* STATED TASK
Could you rewrite the records below, swapping each "Instruction" for "Goal" and changing nothing else?

[BEGIN RECORDED INFORMATION]

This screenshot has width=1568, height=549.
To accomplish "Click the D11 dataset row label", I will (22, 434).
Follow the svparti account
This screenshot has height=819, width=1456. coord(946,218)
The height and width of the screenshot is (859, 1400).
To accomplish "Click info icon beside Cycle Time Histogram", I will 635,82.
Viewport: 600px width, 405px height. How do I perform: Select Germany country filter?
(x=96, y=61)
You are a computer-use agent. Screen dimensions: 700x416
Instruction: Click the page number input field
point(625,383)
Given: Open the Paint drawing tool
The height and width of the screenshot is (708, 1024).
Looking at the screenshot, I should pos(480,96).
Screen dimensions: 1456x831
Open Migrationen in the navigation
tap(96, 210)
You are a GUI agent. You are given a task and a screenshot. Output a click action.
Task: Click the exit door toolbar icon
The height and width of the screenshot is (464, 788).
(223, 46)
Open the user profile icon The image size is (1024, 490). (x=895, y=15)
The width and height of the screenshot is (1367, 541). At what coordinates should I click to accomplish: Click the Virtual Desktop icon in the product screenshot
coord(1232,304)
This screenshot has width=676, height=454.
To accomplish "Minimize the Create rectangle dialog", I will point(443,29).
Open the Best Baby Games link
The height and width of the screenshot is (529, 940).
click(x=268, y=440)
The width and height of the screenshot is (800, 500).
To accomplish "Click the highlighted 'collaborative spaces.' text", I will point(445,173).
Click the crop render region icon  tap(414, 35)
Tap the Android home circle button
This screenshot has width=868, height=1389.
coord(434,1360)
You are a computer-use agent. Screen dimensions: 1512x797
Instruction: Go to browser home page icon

[END RECORDED INFORMATION]

* COMPLETE OUTPUT
This screenshot has width=1568, height=549.
To accomplish "Click the D11 dataset row label", I will (22, 434).
Follow the svparti account
This screenshot has height=819, width=1456. coord(946,218)
The height and width of the screenshot is (859, 1400).
To accomplish "Click info icon beside Cycle Time Histogram", I will 635,82.
Viewport: 600px width, 405px height. How do I perform: Select Germany country filter?
(x=96, y=61)
You are a computer-use agent. Screen dimensions: 700x416
Goal: Click the page number input field
point(625,383)
Given: Open the Paint drawing tool
The height and width of the screenshot is (708, 1024).
Looking at the screenshot, I should pos(480,96).
Screen dimensions: 1456x831
Open Migrationen in the navigation
tap(96, 210)
You are a GUI agent. You are given a task and a screenshot. Output a click action.
Task: Click the exit door toolbar icon
The height and width of the screenshot is (464, 788).
(223, 46)
Open the user profile icon The image size is (1024, 490). (x=895, y=15)
The width and height of the screenshot is (1367, 541). At what coordinates should I click to accomplish: Click the Virtual Desktop icon in the product screenshot
coord(1232,304)
This screenshot has width=676, height=454.
To accomplish "Minimize the Create rectangle dialog", I will point(443,29).
Open the Best Baby Games link
The height and width of the screenshot is (529, 940).
click(x=268, y=440)
The width and height of the screenshot is (800, 500).
To accomplish "Click the highlighted 'collaborative spaces.' text", I will point(445,173).
Click the crop render region icon  tap(414, 35)
Tap the Android home circle button
This screenshot has width=868, height=1389.
coord(434,1360)
You are a computer-use agent. Screen dimensions: 1512x797
Goal: Go to browser home page icon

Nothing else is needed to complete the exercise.